Casanare, empero, sufre de una tormentosa maldición. No se imaginaba el planeta hace millones de años el sufrimiento que causaría a las desamparadas gentes que vivirían en el futuro en estas tierras su capricho. Petróleo, caballeros. Petróleo, Casanare tiene petróleo. Anualmente el departamento recibe sumas inconcebibles de dinero por concepto de regalías y, como es de esperarse, la gente literalmente se mata por una probadita de lo que deja el oro negro. Y en río revuelto, ganancia de pescadores. Claro, la población es el actor menos afortunado: el pescado (o lo que es peor, la carnada).

Todo el mundo en este lugar sabe que el que sube a la gobernación lo hace para robar. Y lo que es peor, lo aprueban,  entre más corrupto sea el tipejo que se monta en el circo de las elecciones, más votos obtiene. Y luego el elegido y sus secuaces celebran contratos por miles de millones de pesos provenientes de las regalías que comienzan una cadena de subcontrataciones y concesiones sin fin en la que la mayoría de la plata va a parar a cuentas en Suiza o Luxemburgo. En alguna que otra ocasión el Estado central se da cuenta del despilfarre y ejemplarmente castiga a uno que otro funcionario con algunos días o incluso meses de suspensión, al cabo de los cuales vuelven campantes.
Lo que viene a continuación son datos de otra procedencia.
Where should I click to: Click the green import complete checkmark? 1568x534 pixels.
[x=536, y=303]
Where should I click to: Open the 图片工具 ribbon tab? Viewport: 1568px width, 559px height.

Es aún más improbable, claro, que el robo haya sido tan descarado (o el soplón tan despreocupado por la integridad propia) que al Estado no le quede más remedio que meterlo a la cárcel por unos añitos. El que viene en reemplazo, desde luego, no es mucho mejor. Así sigue el ciclo, todos lo comentan, nadie lo delata. Parece que la bajeza a la que puede llegar el político colombiano toca un fondo que constantemente se hace más y más profundo en este departamento, donde persiste la ley del más puerco.

Las compañías petroleras que operan en la zona no son demasiado diferentes. Esta es, sin embargo, una corrupción privada, cosa que no me interesa, todo el mundo sabe que existe y que nada se puede hacer para detenerla.

Solidaridad

Fecha del post: 19 de diciembre de 2009

El viaje fue largo, más de lo esperado, que de por sí era bastante. Ahora escribo estas líneas sentado en una cama a más de 300 kilómetros de Bogotá, sin Internet, sin teléfono, sin televisión y con, calculo, una docena de murciélagos haciendome compañía en la habitación. Doy inicio a un ambicioso proyecto personal de escribir sobre cosas que me impacten en mi viaje de vacaciones (¡por fin!).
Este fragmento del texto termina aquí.